Work task:
Look through the material beneath and copy each line with the word "item".

Data for this task:
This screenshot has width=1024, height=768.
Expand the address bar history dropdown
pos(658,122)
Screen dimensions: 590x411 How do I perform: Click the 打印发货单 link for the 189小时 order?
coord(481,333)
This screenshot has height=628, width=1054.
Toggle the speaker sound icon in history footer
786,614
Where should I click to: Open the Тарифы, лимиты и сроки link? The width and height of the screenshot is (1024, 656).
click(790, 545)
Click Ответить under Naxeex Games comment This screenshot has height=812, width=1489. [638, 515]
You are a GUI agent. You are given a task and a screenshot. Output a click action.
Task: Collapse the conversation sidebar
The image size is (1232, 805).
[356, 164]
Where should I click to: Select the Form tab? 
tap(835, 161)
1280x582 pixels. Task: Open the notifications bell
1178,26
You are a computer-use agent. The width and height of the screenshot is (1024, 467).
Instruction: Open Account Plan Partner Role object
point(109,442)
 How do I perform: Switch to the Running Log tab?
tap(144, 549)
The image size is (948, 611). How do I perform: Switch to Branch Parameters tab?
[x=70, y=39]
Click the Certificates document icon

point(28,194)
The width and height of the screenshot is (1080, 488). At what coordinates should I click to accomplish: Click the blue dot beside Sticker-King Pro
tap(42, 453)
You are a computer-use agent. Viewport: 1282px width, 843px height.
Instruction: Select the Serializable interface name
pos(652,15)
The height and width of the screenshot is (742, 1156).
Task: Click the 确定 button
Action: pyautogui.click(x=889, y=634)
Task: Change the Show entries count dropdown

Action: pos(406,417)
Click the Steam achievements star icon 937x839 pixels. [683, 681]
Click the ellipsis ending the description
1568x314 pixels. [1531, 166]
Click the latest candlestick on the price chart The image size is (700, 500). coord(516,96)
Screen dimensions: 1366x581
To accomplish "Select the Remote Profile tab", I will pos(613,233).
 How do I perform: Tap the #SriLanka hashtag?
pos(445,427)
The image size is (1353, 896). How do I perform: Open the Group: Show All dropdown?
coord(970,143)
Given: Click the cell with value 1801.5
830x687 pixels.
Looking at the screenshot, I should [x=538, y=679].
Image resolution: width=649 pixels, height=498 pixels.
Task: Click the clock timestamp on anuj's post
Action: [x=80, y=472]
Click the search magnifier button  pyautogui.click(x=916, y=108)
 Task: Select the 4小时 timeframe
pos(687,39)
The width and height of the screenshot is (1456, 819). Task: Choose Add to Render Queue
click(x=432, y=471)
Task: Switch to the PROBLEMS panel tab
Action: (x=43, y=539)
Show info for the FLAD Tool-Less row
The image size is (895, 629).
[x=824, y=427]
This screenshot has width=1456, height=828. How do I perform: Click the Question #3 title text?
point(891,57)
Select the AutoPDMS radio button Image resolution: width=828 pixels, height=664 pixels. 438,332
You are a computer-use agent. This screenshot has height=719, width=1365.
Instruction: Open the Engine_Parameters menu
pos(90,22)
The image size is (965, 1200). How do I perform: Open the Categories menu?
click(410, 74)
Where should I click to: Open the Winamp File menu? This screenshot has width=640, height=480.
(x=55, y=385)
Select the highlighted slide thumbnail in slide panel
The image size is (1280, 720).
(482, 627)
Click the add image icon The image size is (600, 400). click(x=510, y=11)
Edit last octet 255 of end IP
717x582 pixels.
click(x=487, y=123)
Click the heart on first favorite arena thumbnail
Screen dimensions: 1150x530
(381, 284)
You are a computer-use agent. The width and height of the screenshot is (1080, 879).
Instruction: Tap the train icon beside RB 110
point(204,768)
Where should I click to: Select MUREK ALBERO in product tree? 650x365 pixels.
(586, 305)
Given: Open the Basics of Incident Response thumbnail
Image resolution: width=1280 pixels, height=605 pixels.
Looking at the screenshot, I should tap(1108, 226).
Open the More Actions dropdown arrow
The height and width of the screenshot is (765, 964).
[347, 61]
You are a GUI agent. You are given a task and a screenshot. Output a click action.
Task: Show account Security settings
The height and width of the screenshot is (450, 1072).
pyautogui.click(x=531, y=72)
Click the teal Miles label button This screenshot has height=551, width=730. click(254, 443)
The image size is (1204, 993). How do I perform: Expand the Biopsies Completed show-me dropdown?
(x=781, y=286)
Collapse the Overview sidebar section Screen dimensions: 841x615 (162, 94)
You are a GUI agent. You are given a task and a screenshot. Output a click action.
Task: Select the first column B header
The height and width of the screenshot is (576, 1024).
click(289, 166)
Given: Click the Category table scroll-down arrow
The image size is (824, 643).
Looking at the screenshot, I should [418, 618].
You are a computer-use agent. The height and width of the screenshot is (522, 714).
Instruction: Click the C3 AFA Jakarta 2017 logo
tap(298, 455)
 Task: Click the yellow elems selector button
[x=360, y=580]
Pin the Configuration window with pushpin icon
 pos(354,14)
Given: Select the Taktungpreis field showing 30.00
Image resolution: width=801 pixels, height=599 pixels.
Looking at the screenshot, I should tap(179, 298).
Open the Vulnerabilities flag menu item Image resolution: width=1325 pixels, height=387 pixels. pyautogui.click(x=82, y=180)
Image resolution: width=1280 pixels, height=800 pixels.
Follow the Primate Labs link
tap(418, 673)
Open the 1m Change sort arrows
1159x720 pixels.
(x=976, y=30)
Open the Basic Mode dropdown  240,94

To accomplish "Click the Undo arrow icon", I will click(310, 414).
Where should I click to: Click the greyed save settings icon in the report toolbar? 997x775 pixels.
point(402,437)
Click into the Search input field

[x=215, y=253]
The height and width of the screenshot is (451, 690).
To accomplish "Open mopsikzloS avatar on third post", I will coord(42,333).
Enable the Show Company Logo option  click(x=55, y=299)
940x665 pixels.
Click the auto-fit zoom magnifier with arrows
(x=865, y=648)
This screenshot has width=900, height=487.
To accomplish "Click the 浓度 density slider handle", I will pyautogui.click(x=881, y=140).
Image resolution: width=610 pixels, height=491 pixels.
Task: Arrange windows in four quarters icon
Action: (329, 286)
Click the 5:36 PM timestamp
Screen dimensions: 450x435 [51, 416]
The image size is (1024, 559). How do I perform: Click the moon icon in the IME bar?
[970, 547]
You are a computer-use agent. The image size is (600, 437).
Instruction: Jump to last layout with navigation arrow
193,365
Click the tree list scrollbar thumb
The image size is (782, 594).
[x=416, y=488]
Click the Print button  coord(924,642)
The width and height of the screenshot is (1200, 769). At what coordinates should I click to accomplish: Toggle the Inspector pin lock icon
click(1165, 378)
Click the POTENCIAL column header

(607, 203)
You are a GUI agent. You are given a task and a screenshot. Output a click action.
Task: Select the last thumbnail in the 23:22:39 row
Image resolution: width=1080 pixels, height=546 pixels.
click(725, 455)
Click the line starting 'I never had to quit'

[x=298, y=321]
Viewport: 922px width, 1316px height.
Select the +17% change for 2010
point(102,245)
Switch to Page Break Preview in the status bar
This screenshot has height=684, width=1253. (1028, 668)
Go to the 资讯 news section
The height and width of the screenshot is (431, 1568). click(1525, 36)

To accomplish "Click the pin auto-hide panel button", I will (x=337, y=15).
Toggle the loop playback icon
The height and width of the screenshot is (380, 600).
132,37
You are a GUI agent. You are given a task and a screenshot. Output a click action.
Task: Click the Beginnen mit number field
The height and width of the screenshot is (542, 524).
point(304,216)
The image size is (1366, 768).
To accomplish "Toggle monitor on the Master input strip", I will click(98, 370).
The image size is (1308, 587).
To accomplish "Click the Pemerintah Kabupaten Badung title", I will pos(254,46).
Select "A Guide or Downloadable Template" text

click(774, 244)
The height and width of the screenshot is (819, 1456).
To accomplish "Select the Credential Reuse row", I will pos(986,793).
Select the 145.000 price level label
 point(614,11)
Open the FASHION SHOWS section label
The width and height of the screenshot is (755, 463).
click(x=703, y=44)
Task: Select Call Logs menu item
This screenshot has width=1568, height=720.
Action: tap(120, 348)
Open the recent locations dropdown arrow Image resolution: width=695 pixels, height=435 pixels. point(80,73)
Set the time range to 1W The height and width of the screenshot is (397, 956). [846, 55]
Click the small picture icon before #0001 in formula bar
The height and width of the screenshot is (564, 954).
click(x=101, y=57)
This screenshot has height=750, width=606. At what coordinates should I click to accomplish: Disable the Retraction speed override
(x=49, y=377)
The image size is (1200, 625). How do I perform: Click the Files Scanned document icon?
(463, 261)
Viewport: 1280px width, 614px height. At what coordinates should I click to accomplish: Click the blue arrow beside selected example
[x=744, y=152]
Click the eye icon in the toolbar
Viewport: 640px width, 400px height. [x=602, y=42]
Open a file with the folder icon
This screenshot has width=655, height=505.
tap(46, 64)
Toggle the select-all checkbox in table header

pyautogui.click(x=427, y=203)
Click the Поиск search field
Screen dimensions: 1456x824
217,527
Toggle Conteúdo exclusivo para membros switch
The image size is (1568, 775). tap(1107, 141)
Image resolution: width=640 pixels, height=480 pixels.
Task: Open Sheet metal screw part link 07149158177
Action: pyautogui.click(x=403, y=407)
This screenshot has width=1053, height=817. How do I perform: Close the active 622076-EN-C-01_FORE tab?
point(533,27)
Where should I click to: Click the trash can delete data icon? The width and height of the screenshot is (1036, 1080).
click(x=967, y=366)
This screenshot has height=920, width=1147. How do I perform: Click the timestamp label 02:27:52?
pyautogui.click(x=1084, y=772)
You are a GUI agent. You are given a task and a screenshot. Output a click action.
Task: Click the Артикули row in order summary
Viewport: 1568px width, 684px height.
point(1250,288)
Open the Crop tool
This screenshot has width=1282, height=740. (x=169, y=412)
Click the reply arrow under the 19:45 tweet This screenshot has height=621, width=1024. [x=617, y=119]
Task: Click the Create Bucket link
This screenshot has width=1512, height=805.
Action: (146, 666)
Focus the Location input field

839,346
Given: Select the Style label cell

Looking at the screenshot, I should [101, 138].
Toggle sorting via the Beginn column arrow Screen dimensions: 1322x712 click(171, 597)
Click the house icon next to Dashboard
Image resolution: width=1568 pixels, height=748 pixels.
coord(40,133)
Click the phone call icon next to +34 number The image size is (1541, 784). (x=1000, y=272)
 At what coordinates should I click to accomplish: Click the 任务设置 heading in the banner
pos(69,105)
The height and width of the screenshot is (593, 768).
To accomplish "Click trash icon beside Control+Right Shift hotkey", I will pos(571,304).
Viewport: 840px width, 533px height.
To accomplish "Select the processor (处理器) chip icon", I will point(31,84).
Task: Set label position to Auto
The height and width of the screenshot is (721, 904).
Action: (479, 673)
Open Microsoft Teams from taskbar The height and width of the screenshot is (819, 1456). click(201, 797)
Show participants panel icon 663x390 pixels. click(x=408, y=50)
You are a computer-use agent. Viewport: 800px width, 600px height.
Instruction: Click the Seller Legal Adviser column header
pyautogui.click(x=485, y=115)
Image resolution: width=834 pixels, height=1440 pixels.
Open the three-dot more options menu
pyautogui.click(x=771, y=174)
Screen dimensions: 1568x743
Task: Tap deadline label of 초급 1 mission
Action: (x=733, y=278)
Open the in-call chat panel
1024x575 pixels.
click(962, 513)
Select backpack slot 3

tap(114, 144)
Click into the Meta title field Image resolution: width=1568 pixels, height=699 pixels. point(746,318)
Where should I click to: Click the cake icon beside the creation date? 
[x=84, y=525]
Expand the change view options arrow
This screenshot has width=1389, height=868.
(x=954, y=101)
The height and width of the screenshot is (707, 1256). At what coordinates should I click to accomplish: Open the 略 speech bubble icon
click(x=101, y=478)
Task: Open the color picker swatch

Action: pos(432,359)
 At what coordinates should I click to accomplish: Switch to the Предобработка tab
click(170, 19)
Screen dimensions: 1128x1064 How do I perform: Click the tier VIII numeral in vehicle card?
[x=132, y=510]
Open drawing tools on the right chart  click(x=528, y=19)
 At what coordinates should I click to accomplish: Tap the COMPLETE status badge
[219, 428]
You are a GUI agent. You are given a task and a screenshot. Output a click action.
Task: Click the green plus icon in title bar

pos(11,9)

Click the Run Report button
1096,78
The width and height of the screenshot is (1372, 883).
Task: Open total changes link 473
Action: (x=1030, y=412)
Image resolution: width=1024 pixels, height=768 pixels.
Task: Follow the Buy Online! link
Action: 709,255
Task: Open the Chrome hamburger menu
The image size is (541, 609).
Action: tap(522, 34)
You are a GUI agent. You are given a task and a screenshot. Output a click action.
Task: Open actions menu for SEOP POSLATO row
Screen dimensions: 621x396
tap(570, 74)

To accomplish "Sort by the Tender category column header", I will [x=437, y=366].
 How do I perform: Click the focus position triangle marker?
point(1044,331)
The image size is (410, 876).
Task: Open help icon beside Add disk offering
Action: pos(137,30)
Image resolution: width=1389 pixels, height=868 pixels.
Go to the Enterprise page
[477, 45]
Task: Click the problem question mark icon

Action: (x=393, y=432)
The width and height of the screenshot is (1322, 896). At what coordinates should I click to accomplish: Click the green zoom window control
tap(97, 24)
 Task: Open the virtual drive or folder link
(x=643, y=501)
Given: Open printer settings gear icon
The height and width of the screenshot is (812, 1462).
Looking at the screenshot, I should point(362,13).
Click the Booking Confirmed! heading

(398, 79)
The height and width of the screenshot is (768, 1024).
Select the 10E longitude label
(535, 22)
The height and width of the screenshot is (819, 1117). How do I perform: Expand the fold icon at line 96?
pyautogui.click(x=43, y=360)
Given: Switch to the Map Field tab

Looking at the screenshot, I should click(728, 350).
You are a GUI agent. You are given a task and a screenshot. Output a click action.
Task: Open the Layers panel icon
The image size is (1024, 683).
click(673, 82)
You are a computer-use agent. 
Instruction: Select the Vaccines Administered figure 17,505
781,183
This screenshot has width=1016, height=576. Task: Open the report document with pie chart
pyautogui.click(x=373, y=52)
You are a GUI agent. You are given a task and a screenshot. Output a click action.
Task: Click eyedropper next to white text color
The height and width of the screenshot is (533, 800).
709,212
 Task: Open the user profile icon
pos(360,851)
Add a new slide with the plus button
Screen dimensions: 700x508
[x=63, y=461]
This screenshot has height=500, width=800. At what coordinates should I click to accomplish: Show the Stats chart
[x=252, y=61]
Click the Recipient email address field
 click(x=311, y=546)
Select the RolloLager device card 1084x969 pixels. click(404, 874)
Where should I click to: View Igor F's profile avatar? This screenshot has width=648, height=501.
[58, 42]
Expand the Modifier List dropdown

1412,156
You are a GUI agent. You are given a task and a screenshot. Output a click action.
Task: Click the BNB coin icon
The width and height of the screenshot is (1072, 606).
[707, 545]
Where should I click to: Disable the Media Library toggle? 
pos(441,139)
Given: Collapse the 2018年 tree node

Expected answer:
Open the Vulnerabilities flag menu item Image resolution: width=1325 pixels, height=387 pixels. pyautogui.click(x=82, y=180)
Task: Select Call Logs menu item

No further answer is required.